WORK REQUIRED -
All lines with the word "field" are to be found and copied from the listing.

EXERCISE INPUT -
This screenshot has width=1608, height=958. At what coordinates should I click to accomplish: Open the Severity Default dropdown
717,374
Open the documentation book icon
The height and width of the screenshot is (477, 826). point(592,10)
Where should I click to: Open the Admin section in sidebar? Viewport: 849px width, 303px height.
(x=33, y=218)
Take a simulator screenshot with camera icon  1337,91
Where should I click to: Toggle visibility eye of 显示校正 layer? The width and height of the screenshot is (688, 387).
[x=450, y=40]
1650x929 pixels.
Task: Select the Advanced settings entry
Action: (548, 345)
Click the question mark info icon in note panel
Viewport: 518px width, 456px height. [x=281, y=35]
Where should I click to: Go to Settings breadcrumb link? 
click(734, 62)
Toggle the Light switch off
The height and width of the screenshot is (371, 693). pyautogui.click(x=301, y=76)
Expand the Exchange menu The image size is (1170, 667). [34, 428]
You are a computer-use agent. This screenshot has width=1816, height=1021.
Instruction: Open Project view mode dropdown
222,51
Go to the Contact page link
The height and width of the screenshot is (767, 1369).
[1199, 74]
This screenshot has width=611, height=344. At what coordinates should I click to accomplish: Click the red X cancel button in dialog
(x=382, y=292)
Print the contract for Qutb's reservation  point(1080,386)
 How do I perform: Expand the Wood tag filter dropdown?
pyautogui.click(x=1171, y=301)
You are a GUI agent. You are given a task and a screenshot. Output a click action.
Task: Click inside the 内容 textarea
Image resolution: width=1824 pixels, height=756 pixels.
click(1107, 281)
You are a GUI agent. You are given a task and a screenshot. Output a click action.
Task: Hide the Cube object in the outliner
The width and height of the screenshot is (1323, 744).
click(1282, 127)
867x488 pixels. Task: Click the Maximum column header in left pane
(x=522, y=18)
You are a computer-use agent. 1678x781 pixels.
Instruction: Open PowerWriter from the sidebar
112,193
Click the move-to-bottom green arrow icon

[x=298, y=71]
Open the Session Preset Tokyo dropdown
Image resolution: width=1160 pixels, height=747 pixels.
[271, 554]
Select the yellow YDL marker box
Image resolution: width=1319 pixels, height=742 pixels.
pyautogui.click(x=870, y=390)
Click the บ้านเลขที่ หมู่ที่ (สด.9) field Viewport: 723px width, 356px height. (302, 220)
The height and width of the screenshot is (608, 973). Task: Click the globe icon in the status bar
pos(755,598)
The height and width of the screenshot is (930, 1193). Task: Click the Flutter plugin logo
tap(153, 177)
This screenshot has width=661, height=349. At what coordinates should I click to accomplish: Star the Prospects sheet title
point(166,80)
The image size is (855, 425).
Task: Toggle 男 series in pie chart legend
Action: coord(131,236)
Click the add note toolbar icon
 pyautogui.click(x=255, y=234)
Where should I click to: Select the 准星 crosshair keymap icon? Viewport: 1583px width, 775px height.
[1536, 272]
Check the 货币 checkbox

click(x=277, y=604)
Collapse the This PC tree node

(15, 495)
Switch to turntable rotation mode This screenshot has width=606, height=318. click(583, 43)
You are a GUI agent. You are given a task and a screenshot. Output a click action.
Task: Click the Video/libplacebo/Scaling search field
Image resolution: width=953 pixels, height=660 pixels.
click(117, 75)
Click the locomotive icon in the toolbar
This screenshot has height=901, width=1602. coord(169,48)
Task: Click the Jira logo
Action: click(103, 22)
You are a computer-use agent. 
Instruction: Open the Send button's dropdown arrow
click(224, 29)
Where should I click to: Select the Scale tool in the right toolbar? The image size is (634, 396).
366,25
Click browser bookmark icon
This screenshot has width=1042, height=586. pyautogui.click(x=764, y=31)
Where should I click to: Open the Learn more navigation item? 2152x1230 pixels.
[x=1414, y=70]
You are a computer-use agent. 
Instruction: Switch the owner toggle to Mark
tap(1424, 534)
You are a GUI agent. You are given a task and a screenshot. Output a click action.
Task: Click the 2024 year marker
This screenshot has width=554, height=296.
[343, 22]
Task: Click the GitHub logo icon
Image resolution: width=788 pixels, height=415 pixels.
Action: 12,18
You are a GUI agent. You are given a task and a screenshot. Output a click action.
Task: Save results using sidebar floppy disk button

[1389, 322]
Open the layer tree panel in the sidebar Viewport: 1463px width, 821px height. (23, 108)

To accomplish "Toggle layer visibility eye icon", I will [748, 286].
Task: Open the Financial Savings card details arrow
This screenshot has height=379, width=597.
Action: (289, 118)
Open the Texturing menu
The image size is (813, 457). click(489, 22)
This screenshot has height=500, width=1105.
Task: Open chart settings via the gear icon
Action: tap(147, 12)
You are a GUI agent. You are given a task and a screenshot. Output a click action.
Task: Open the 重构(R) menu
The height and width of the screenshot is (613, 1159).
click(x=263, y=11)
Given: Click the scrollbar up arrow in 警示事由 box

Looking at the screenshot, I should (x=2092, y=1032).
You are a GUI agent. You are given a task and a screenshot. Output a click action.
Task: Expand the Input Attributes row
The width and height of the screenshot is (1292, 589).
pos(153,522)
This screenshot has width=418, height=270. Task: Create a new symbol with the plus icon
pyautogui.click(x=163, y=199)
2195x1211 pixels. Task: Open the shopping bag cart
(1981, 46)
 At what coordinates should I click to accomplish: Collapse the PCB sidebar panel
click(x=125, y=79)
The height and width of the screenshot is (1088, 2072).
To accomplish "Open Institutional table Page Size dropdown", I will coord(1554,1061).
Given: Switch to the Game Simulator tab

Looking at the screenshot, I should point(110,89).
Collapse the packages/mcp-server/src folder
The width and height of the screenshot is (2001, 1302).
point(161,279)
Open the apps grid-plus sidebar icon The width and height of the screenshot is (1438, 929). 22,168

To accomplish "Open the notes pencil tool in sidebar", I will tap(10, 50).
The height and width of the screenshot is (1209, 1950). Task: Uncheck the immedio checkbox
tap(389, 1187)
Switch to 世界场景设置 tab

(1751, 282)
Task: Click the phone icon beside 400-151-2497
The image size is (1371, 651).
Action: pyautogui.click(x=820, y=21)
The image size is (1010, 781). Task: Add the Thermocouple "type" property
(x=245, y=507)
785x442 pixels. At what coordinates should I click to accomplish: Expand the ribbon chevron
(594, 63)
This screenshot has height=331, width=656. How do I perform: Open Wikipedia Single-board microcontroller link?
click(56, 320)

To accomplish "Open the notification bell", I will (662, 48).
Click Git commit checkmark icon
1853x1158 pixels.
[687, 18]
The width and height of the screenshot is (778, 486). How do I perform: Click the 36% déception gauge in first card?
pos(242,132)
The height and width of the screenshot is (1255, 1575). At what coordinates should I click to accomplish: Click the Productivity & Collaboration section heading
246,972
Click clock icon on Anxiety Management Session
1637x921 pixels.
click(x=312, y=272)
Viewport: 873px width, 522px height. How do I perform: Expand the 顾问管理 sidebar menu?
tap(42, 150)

ANSWER BOX -
Click the บ้านเลขที่ หมู่ที่ (สด.9) field Viewport: 723px width, 356px height. (302, 220)
Task: Click the Video/libplacebo/Scaling search field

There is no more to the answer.